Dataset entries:
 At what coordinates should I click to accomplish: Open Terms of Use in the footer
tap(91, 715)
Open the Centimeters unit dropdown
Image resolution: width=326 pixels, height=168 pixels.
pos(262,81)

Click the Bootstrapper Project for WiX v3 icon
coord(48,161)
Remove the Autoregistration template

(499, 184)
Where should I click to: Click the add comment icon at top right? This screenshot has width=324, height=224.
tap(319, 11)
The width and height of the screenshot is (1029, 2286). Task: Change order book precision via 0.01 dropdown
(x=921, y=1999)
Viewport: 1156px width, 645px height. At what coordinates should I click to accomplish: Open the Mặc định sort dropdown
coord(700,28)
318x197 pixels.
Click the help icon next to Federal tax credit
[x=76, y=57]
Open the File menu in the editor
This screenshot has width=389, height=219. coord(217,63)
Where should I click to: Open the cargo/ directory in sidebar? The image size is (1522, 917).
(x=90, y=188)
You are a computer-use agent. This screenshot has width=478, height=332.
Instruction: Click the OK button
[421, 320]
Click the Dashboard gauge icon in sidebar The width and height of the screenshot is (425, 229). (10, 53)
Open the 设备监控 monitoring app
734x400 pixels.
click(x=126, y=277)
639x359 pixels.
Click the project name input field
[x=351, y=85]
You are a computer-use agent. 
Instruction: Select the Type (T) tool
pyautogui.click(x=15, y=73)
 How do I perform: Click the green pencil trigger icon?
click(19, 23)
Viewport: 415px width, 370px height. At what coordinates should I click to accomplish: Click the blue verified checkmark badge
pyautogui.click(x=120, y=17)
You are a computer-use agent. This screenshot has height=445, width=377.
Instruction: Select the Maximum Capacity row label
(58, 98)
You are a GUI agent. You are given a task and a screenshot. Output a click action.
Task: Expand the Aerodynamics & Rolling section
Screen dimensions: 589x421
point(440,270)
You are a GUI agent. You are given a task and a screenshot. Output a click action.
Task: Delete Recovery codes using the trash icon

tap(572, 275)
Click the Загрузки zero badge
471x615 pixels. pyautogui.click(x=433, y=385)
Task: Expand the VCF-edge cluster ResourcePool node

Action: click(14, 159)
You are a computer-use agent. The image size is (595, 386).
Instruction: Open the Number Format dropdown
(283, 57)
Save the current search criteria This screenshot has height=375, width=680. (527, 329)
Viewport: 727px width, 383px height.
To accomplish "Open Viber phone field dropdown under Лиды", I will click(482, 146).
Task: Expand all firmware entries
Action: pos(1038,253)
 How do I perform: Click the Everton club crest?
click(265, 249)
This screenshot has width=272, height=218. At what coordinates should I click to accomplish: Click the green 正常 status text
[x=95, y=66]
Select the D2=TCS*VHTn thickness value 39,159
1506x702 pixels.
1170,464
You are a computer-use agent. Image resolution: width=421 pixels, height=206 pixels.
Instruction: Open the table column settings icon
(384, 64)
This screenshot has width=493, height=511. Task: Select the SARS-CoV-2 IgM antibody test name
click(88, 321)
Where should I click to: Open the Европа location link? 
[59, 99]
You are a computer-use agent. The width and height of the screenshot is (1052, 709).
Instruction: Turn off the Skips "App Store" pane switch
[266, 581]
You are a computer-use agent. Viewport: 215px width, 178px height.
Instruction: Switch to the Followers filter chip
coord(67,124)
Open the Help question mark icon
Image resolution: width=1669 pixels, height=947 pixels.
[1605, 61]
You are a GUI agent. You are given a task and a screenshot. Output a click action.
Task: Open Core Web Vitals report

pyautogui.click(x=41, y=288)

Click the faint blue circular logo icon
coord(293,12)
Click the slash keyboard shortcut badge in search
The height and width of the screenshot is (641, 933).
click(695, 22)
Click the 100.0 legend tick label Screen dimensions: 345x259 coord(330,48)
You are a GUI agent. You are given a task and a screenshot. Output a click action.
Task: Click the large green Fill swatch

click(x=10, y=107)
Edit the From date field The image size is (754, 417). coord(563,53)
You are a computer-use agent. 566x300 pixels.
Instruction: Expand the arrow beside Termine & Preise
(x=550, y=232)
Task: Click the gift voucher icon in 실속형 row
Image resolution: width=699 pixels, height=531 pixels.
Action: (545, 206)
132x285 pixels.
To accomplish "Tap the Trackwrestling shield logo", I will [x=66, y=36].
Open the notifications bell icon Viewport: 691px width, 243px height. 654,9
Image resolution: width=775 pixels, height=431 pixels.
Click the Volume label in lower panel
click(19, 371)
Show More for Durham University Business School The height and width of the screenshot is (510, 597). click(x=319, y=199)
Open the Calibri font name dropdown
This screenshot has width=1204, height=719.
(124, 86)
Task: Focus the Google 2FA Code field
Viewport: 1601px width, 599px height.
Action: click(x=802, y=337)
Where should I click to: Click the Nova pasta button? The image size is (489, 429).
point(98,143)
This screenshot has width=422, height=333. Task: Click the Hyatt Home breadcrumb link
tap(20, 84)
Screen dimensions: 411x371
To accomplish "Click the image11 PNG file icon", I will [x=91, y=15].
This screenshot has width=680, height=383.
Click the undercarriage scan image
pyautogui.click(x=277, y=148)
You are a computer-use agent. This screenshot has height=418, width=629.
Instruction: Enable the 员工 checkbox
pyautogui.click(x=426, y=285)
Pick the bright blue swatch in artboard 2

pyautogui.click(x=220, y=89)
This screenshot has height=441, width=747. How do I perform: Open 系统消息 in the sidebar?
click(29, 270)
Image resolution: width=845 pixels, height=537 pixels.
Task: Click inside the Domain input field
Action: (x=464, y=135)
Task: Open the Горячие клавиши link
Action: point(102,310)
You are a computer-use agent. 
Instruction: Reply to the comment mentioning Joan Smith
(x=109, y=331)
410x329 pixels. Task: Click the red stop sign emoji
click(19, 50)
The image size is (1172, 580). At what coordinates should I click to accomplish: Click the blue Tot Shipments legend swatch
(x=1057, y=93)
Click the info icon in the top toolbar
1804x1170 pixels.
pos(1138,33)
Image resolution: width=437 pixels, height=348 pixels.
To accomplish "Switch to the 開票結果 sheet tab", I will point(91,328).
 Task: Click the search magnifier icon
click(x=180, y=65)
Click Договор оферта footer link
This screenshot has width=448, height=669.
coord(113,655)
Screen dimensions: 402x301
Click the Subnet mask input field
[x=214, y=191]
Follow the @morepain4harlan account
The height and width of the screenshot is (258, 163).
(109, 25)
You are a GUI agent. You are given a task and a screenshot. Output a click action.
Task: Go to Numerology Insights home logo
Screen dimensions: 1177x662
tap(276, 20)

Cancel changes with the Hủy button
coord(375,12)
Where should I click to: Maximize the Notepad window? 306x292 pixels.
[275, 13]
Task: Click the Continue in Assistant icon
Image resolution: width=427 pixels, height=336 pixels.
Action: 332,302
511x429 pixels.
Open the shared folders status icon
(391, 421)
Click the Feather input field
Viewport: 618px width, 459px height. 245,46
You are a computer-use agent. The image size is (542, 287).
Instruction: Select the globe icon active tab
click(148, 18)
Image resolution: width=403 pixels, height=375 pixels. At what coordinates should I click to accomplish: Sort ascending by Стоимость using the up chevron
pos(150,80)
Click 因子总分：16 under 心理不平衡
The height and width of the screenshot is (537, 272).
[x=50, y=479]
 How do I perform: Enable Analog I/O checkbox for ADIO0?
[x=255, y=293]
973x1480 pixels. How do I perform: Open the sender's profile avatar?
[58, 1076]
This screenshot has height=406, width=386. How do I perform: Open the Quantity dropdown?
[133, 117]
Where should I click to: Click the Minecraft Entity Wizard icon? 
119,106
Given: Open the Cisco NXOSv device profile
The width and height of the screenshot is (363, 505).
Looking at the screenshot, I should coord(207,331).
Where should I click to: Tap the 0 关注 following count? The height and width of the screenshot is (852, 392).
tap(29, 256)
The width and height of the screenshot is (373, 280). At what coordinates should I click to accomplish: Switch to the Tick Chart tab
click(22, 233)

ACTION ITEM. Begin with the line above that has "You are a computer-use agent. Image" and continue through the line that has "You are a computer-use agent. Viewport: 215px", setting each one down exactly. Stop there.

OUTPUT FOR THIS TASK.
You are a computer-use agent. Image resolution: width=421 pixels, height=206 pixels.
Instruction: Open the table column settings icon
(384, 64)
This screenshot has width=493, height=511. Task: Select the SARS-CoV-2 IgM antibody test name
click(88, 321)
Where should I click to: Open the Европа location link? 
[59, 99]
You are a computer-use agent. The width and height of the screenshot is (1052, 709).
Instruction: Turn off the Skips "App Store" pane switch
[266, 581]
You are a computer-use agent. Viewport: 215px width, 178px height.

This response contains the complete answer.